Autophagy analysis by immunofluorescence and flow cytometry

Assessment of autophagy was accomplished by detecting and quantifying AVOs using immunofluorescence (AO staining and MDC staining) and flow cytometry.

Cell staining with AO was performed as previously.5, 46 Treated cells were stained with AO at a final concentration of 1 mg/ml for 17 min. Photographs were obtained with a fluorescence microscope (Olympus IX70). AO-stained cells were quantified using flow cytometry.

For MDC staining,5, 46 autophagic vacuoles of treated cells were stained with MDC by incubating cells with 0.05 mM MDC at 37°C for 30 min. After incubation, cells were washed and immediately analyzed with a fluorescence microscope (Olympus IX70).

Transmission electron microscopy

TEM assay was performed as described previously.5 EC109 cells were harvested by trypsinization and fixed with ice-cold glutaraldehyde. The cells were then fixed in OsO4 and embedded in Epon-812. Fixed cells were sliced into 1 μm sections and stained with uranium. Representative areas were chosen for ultra-thin sections to view with a JEM-1400 electron microscope (JEOL Ltd., Tokyo, Japan).

Gene knockdown using siRNA

The siRNAs to Atg5, Beclin-1, Stat3, AMPK or control siRNA were all purchased from Shanghai GenePharma. Cells were transfected with siRNA using Lipofectamine 2000 (Invitrogen) according to the manufacturer’s instructions. Cells were incubated for 48 h before further treatment.

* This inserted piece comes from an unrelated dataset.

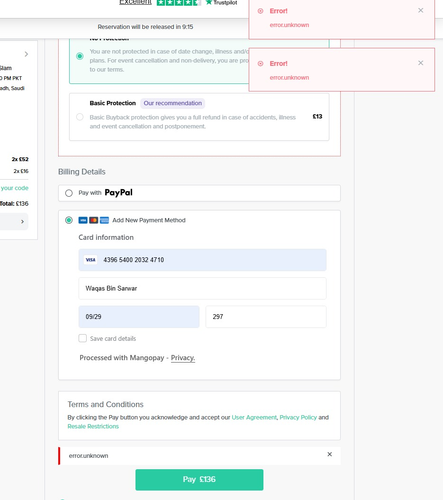The image size is (443, 500).
Task: Choose the Basic Protection radio option
Action: coord(80,117)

EC109 with ectopic expression of Bcl-2

A plasmid harboring Bcl2 cDNA or control was introduced into EC109 cells, using Lipofectamine 2000 Reagent (Invitrogen) according to the manufacturer’s protocol. After 24-h transfection, the medium was replaced and cells with transient expression of Bcl-2 were treated with 10 mM metformin for indicated periods of time. Cell lysates were collected and subjected to western blot analysis.

Animal studies

All animal experiments were done according to an Institutional Animal Care and Use Committee-approved protocol. Institutional guidelines for the proper and humane use of animals in research were followed. Female nude mice (nu/nu, 5–6 weeks old) were purchased from Beijing Vital River Laboratory Animal, Inc. (Beijing, China) and maintained under specific pathogen-free conditions in this study. Before injecting into animals, EC109 cells were washed twice and counted, and 1.5 × 106 cells suspended in 100 μl of PBS were inoculated subcutaneously in the flanks. Treatment with metformin was started 7 days after inoculation of the cells. The experimental group (n=8) was treated daily with i.p. injections of metformin (250 mg/kg body weight) for the next 4 weeks until the mice were killed, whereas the control group (n=8) received equal volume of vehicle only. For CQ and metformin co-treatment experiment, the experimental group (n=5) was treated daily with i.p. injections of metformin (250 mg/kg body weight) and CQ (250 mg/kg body weight) for the next 4 weeks until the mice were killed, whereas the control group (n=5) received equal volume of metformin only. Throughout the course of treatment, the mice were monitored daily for any discomfort and weighed every third day to check for physical condition. The length and width of the tumors were measured using calipers twice per week for 4 weeks and tumor volume was calculated using the formula: length × (width)2 × 0.52, as described previously.45

Statistical analysis

All statistical analyses were performed using the SPSS 17.0 statistical software package (SPSS Inc., Chicago, IL, USA). Comparisons between two groups were performed using Student’s t-test. Bivariate correlations between study variables were calculated by Pearson’s correlation coefficients. Data represent the means±S.D. The P-value of <0.05 was considered statistically significant.